Несторианство: не «Богородица», а «Христородица»
Утихли арианские распри, союз с империей стал уже незыблем и привычен, язычество окончательно сокрушено, и древний алтарь Победы навсегда вынесен из зала римского сената. В V столетие, которое видело гибель ветхого Рима, церковь, кажется, вошла беспрецедентно могущественной, динамичной и влиятельной. Но вот что удивительно: в предшествующие 300 лет ереси и расколы или не приобретали всерьез глобального масштаба, или естественным образом теряли остроту за умеренный срок. А вот споры, поднявшиеся в этом столетии, мало того что растянулись на добрые три века — их и не удалось нейтрализовать окончательно, и под знаменами новых ересей от церковного, политического и культурного взаимообщения с империей откалывались целые народы, столетиями входившие в ее орбиту.
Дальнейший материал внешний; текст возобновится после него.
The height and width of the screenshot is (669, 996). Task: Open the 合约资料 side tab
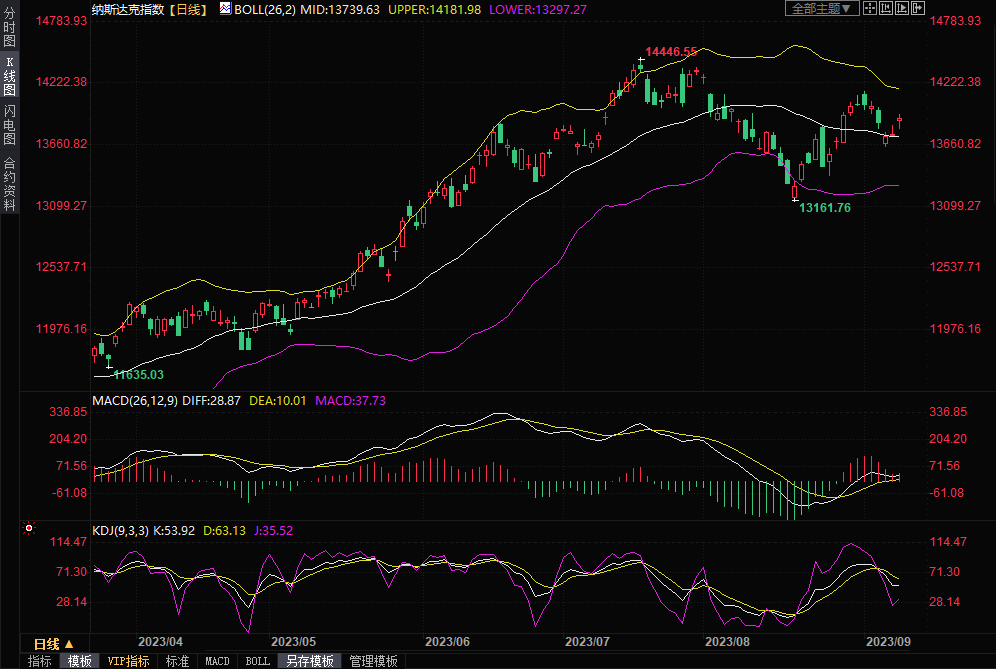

Первой из этих ересей оказалось несторианство, вроде бы никакой катастрофы не сулившее.
Справка
Несториане — последователи сирийца Нестория (ок. 386 — ок. 451), константинопольского патриарха в 428–431 годах. Полемические крайности, свойственные учению Нестория о соединении божественной и человеческой природ во Христе, привели к осуждению несторианства на III Вселенском соборе (431). Однако несторианство распространилось за пределами Восточной Римской империи — на Ближнем и Дальнем Востоке, а также в Центральной Азии. Многочисленные христианские общины сирийской традиции, восходящей к Несторию, непрерывным образом существуют и до сих пор — чего с предшествовавшими несторианству еретическими учениями не случалось.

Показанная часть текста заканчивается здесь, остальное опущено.